Checkpoint Loading Strategy
The current implemented strategy for loading checkpoint files is the global-loading
. In this strategy, each rank loads all files into its memory and let cell search through it. It is the fastest approach but also expensive in memory. For large-scale simulation using dozens of nodes, this strategy may also leads to a memory error.
To avoid this potential issue, users can try the other load strategy, called as local-loading
. In this strategy, the rank only loads an index list of coorinates, pointing to the checkpoint subfiles they belong to.

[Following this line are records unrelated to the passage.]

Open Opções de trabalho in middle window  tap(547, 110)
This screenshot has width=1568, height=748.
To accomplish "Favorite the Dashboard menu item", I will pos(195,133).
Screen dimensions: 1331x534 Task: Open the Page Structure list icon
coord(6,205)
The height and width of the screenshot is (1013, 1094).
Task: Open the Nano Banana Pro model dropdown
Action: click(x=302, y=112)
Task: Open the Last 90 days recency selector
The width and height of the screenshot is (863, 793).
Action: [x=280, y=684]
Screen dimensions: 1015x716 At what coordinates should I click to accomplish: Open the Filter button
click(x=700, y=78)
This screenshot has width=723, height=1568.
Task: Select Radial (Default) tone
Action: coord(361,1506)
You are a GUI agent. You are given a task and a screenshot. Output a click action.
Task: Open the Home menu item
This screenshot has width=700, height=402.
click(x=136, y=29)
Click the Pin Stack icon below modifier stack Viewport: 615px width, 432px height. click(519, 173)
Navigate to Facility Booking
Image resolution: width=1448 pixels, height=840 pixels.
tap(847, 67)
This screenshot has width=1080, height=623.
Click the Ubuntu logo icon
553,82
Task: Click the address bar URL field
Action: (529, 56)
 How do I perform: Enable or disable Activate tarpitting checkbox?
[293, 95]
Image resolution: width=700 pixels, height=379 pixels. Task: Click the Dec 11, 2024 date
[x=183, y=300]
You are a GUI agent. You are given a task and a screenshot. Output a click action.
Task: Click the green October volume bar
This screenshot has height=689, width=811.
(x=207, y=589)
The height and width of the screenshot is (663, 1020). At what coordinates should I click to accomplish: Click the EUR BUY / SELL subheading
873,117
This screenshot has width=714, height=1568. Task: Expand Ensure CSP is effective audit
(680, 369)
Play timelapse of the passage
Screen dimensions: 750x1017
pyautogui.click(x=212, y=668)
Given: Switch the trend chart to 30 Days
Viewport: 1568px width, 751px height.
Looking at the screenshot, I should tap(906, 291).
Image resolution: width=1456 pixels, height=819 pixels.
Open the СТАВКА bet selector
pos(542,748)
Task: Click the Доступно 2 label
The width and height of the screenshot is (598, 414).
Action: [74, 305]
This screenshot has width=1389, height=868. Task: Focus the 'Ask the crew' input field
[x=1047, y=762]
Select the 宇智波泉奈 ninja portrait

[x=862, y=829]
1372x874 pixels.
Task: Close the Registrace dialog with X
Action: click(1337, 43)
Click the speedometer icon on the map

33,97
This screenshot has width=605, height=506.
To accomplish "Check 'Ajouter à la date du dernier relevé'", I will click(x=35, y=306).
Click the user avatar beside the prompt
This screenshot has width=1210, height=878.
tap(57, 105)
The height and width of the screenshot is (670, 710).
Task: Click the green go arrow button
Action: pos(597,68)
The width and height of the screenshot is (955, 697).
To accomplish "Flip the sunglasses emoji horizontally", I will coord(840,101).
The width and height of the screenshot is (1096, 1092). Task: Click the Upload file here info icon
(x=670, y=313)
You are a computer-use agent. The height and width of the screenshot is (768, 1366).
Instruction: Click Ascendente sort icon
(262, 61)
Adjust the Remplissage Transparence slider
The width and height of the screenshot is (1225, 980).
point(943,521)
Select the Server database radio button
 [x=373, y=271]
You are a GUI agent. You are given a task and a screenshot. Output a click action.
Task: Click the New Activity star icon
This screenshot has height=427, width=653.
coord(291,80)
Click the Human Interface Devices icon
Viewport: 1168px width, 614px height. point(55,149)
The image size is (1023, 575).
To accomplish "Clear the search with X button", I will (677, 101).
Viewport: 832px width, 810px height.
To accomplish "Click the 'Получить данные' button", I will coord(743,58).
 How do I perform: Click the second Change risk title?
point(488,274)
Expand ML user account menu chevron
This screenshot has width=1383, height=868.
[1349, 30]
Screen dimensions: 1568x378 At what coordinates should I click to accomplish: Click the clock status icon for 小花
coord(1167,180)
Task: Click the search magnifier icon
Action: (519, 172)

The cell first search the index list and load the corresponding subfile for reading its data. If the total size of already-opened files exceed a user-defiend limit, the oldest file will be removed from memory to release space for new one. In principle, this strategy will only slightly slower than global-loading
but significantly reduce the memory pressure. Unfortunately this strategy is still buggy and gives segmentation fault from time to time. Further tests are required. Interested users are referred to the implemented code of local-loading
in /src/tarch/reader/PeanoTextPatchFileReader
.h, /src/tarch/reader/PeanoTextPatchFileReader
.cpp and /python/exahype2/solvers/rkfd/actionsets/InitialCondition
.py. You can change load strategy easily by change the argument in the action set.